HPF is used to completely eradicate low bass frequencies. whereas LPF will edge out treble. Take a look at this visual aid - you can see the steep drop-off for all frequencies below the selected threshold.
This is especially useful when we're looking to completely eliminate any potential problematic frequencies from ruining the recording. Several RØDE microphones, such as the NTG2 and VideoMic Pro, have a HPF option. This eradicates bass frequencies that could be caused by a raft of factors, such as traffic or air conditioning whilst on location.
Using graphic EQ gives us more control over the entire frequency spectrum of our track. It's a very common form of EQ, often used in music playback software.
PICTURE: Graphic EQ Control Deck
Laid out from from left to right, we can see separate volume faders representing a pre-set range of low to high frequencies in the audio spectrum.
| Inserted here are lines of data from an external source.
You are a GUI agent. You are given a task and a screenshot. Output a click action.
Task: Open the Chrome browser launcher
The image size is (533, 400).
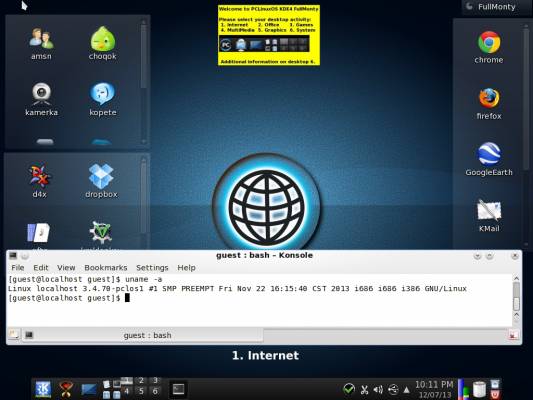(489, 47)
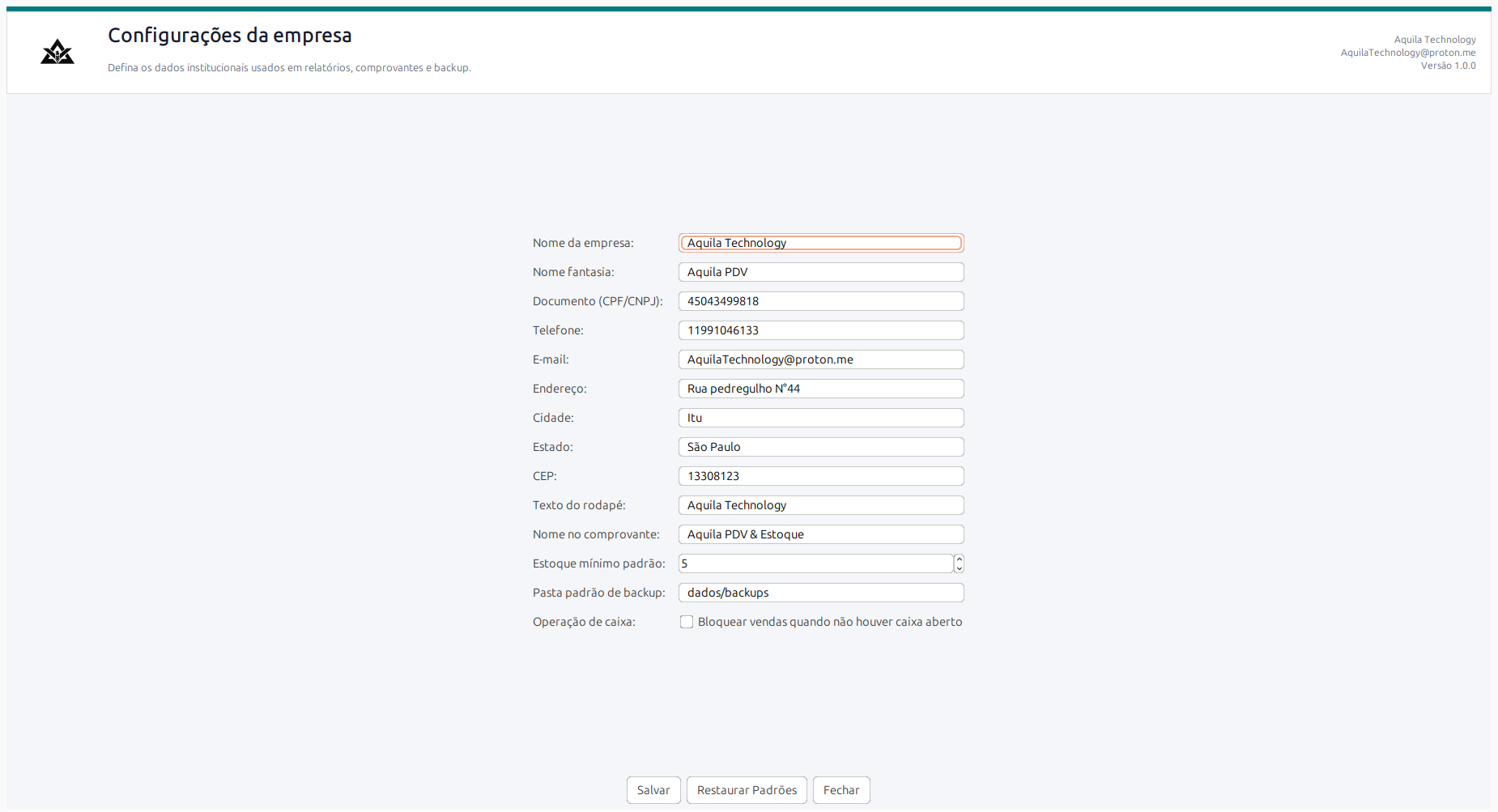This screenshot has height=812, width=1498.
Task: Click the CEP input field
Action: coord(821,476)
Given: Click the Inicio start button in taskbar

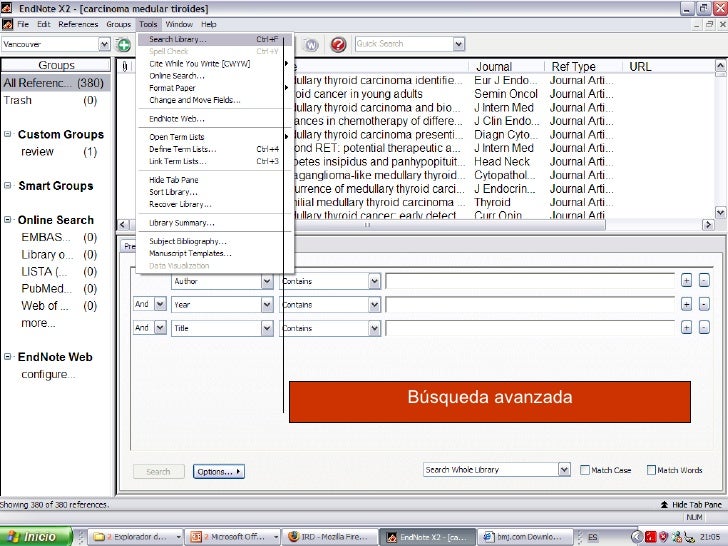Looking at the screenshot, I should coord(32,536).
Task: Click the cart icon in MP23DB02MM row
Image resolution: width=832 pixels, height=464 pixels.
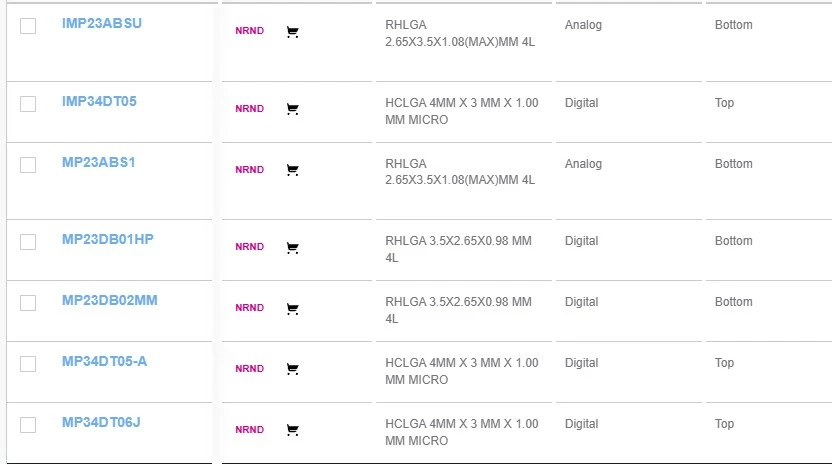Action: 292,308
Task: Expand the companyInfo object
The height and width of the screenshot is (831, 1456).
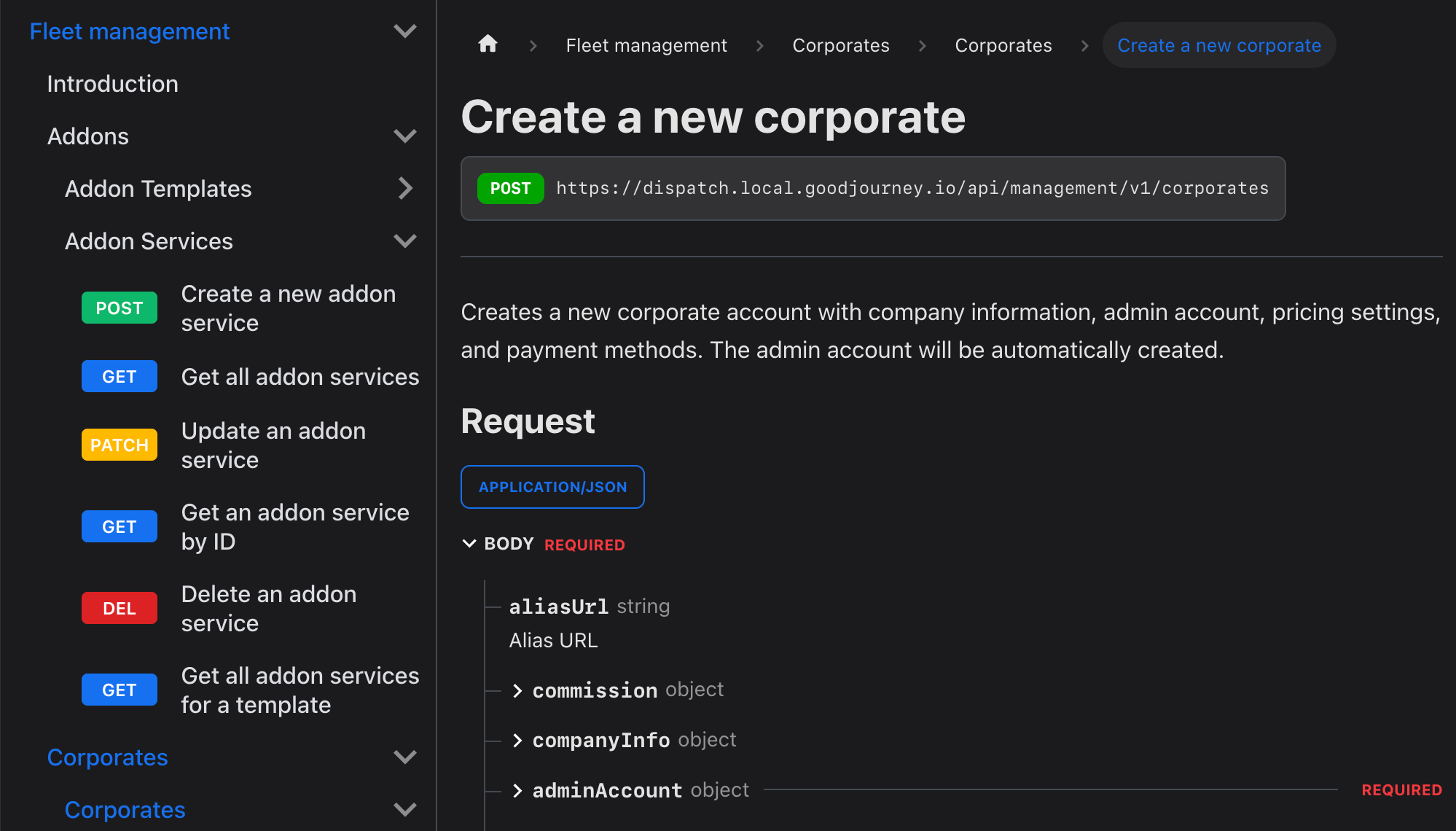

The more faders we have, the more specific frequencies that we can adjust, which lends us more control of our EQ.
The faders can be raised or lowered to either boost or reduce the selected frequency. This makes it particularly easy to visualise the changes we are making to the audio track, and also to dial in certain adjustments to target specific instruments or sound sources.
Parametric EQ is perhaps the most complex of all the EQ types, but it gives ultimate control over the frequency responses of our tracks. As with graphic EQ, the parametric variety allows us to make adjustments to multiple frequencies, but with a notable difference.
Using parametric EQ, we can choose the exact frequency being adjusted, as well as how much it is being boosted or reduced by. What's more, we can also alter the bandwidth, boost or cut being made, which can influence neighbouring frequencies. This bandwidth is referred to as the 'Q' setting.
As with many music production tools, EQ can be used creatively or in a correctional sense.
A narrow Q setting means that the selected frequency will be boosted or reduced with minimal impact on neighbouring frequencies. This can be really useful for focusing on an exact frequency, and removing it from the mix, or giving it a specific alteration, such as a boost.
A wide Q setting is similar to the narrow one in that the selected frequency will also be boosted or reduced, but it will gradually bring the nearby frequencies with it. This will result in a smoother-sounding EQ, and the final effect will not be as drastic if we had been using a narrow Q.
What's the frequency?
As with many music production tools, EQ can be used creatively or in a correctional sense. Despite the fact that EQ is a powerful sonic device, it is widely accepted that better results will be achieved if we make more of an effort capturing the best sound at the source, before after-affects are applied. This lends us a better starting point before we've even begun to apply EQ, and will ensure that adjustments are subtle, tasteful and natural.